Siak (Inmas) – Selasa (16/10/18) Kepala Kantor Kementerian Agama Kabupaten Siak Drs. H. Muharom bersama Pendiri Yayasan dan Pengurus Yayasan MI As Sidiqiyah beserta Kasi Pendis Kantor Kementerian Agama Kabupaten Siak gelar Rapat Proses Penegerian MI As-Siddiqiyah di Aula Kantor Kementerian Agama Kabupaten Siak.
Drs.
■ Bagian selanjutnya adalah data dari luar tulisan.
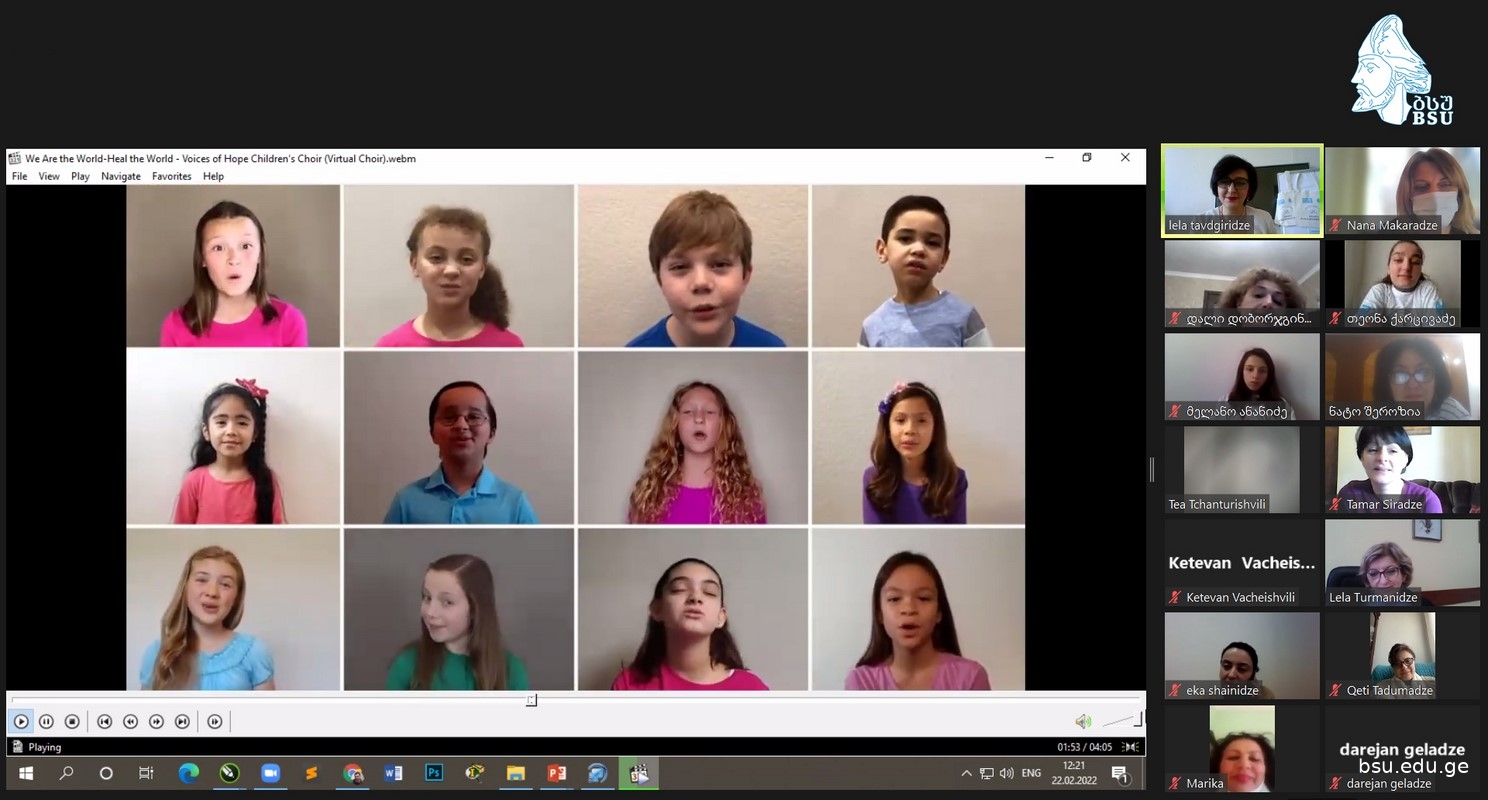Click the fast-forward (increase speed) button
This screenshot has width=1488, height=800.
156,721
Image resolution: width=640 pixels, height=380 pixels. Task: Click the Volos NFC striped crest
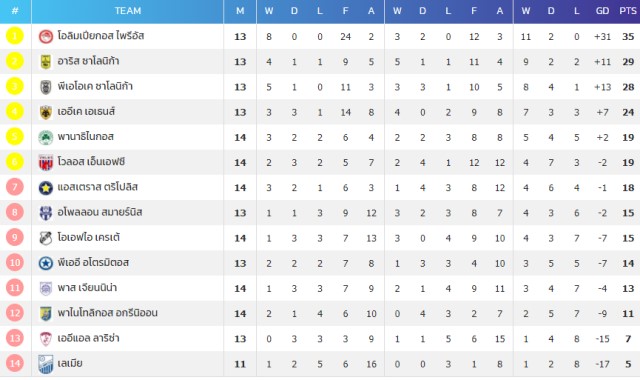[x=46, y=162]
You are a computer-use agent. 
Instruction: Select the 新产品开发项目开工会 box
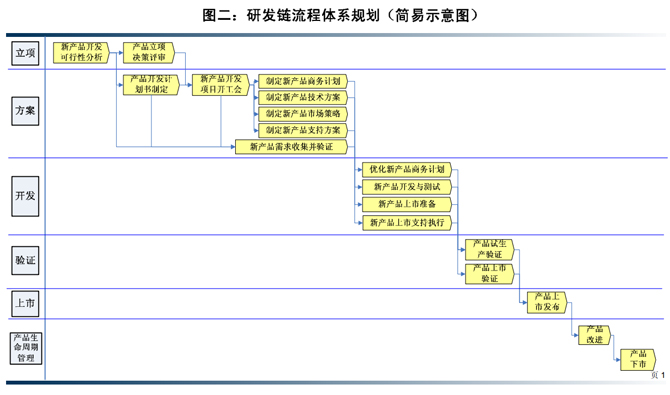click(x=221, y=85)
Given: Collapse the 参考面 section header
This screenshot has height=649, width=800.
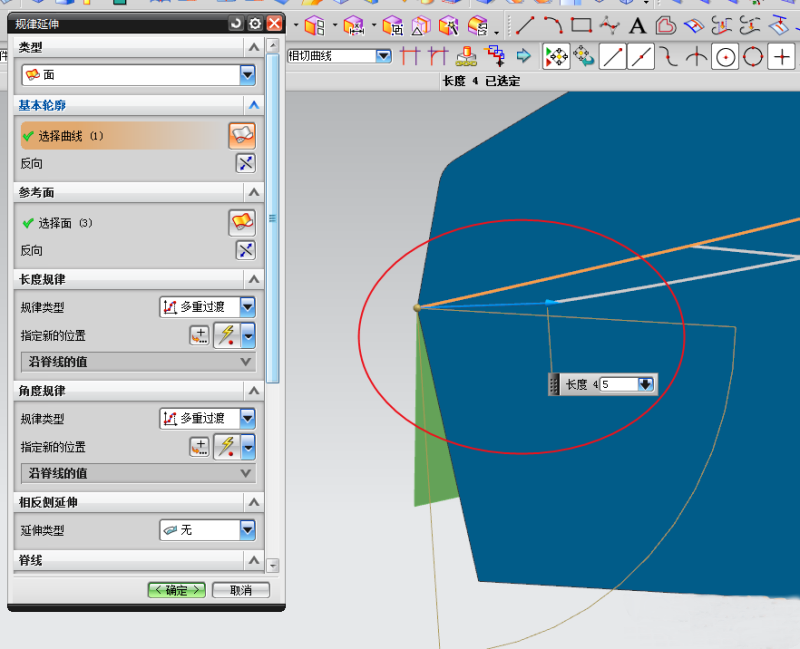Looking at the screenshot, I should (254, 192).
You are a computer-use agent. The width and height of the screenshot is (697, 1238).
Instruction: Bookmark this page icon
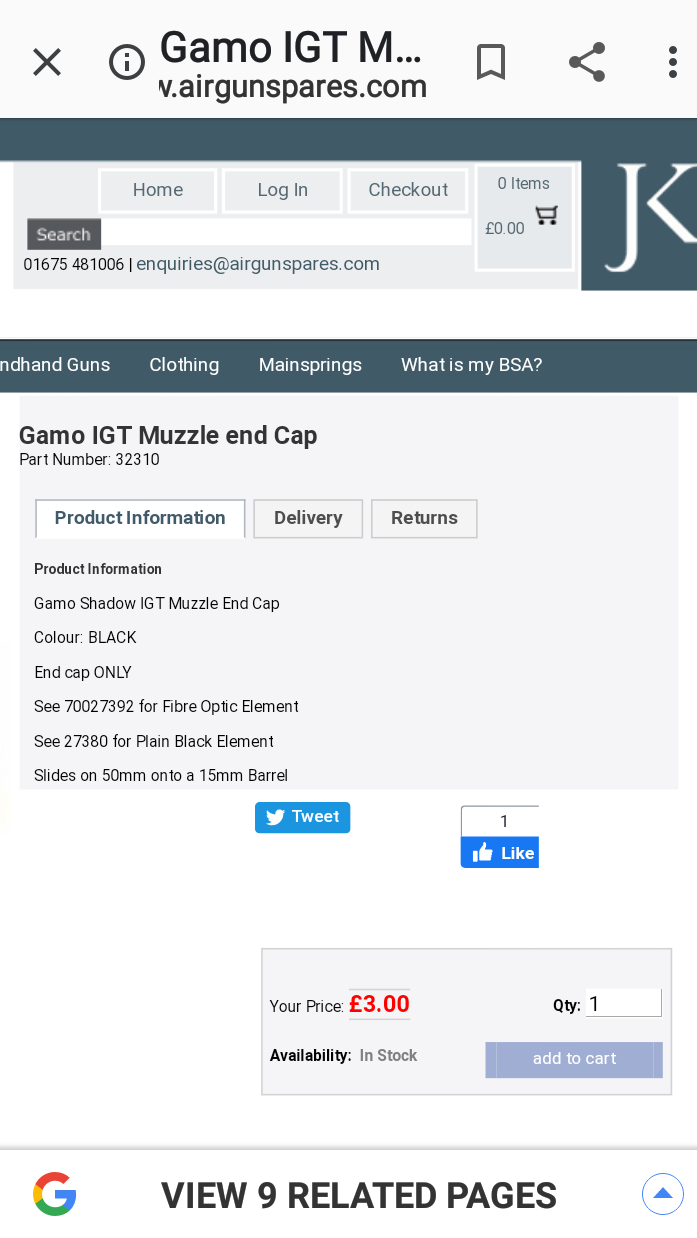[490, 62]

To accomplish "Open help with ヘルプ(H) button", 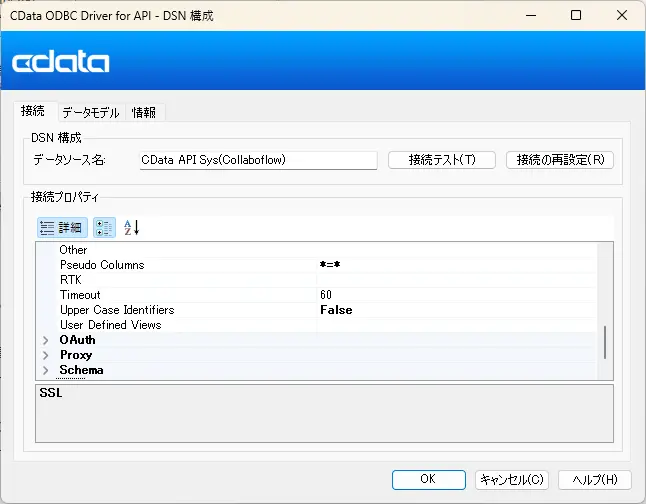I will (594, 479).
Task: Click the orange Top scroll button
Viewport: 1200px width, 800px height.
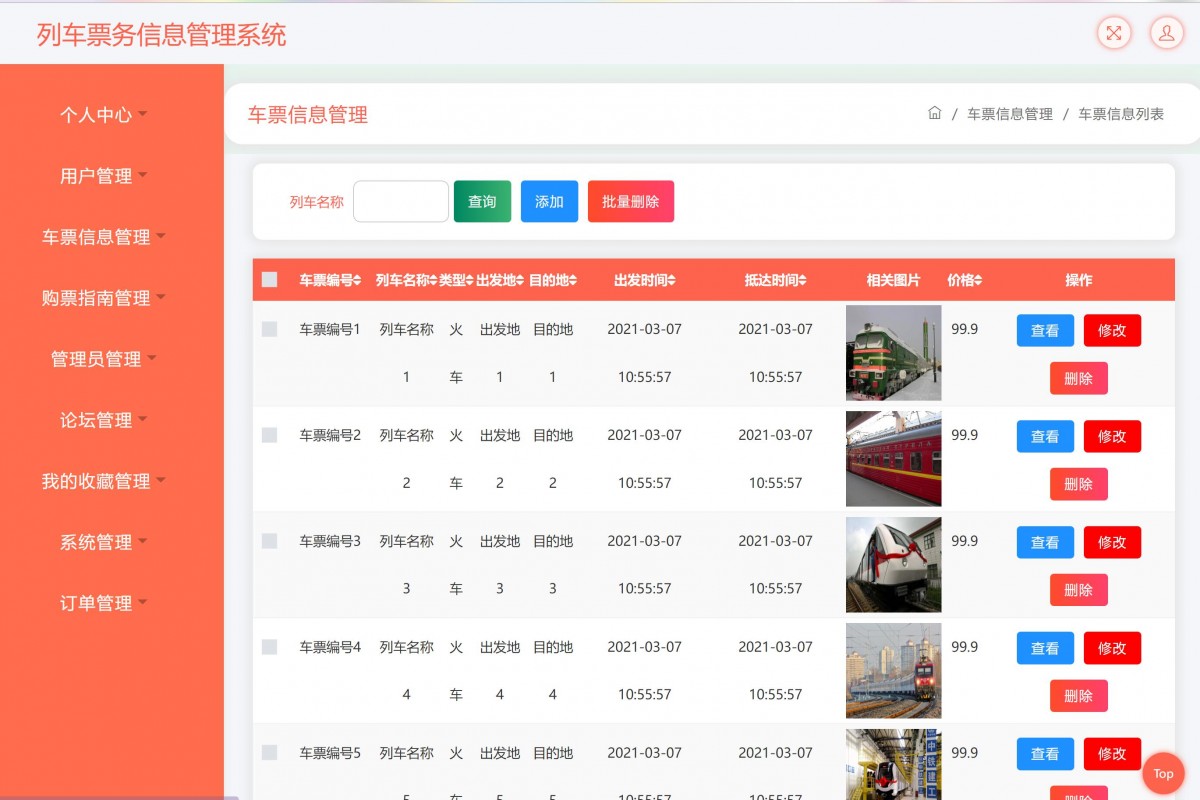Action: [1163, 773]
H. Muharom selaku pimpinan rapat dan narasumber mengatakan, “Dari awalnya berdirinya, MI As Siddiqiyah memiliki motivasi untuk di Negerikan dengan nama awalnya MI As Siddiqiyah Persiapan Negeri”, jelasnya.
Menurut Muharom ada 4 sekolah atau madrasah yang diusulkan penegeriannya, yakni :
- MI Al Wathoniah;
- MTs Nurul Hidayah (sudah Keluar SK Penegerian);
- MA Nurul Hidayah; dan
- MI As Siddiqiyah.
Selanjutnya H. Kadri Hafis selaku Pengurus Yayasan menyampaikan adanya ketidak jelasan kepemilikan tanah yayasan nantinya akan mempengaruhi penegerian MI As Sidiqiyah, untuk itu perlu adanya kejelasan kepemilikan tanah Yayasan agar proses penegerian tidak ada meninggalkan masalah.
Hal tersebut langsung ditanggapi oleh H. Syukur, “untuk sementara MI As Siddiqiyah dibelakang MAN 1 Siak (menumpang pada MAN 1 Siak). Artinya status tanah dianggap aman/mudah diproses, tinggal koordinasi dengan pihak pemda”, sampainya.
Resman Junaidi, S.HI selaku Kasi Pendis Kankemenag Siak menambahkan, “proses status tanah sedang dicari sejarah dan risalahnya agar jelas kepemilikannya”, sampainya.
Menanggapi hal-hal yang muncul dalam rapat tersebut, Drs. H. Nursya selaku moderator pada rapat tersebut menarik kesimpulan bahwa rapat tersebut menghasilkan 3 keputusan, yakni :
- Peserta rapat menyetujui proses penegerian MI As Siddiqiyah;
- Status tanah MI As Siddiqiyah dapat diselesaikan secara bertahap melalui MAN 1 Siak; dan
Ketua yayasan akan memusyawarahkan kembali dengan para pembina yayasan yang lain untuk proses penegerian yayasan.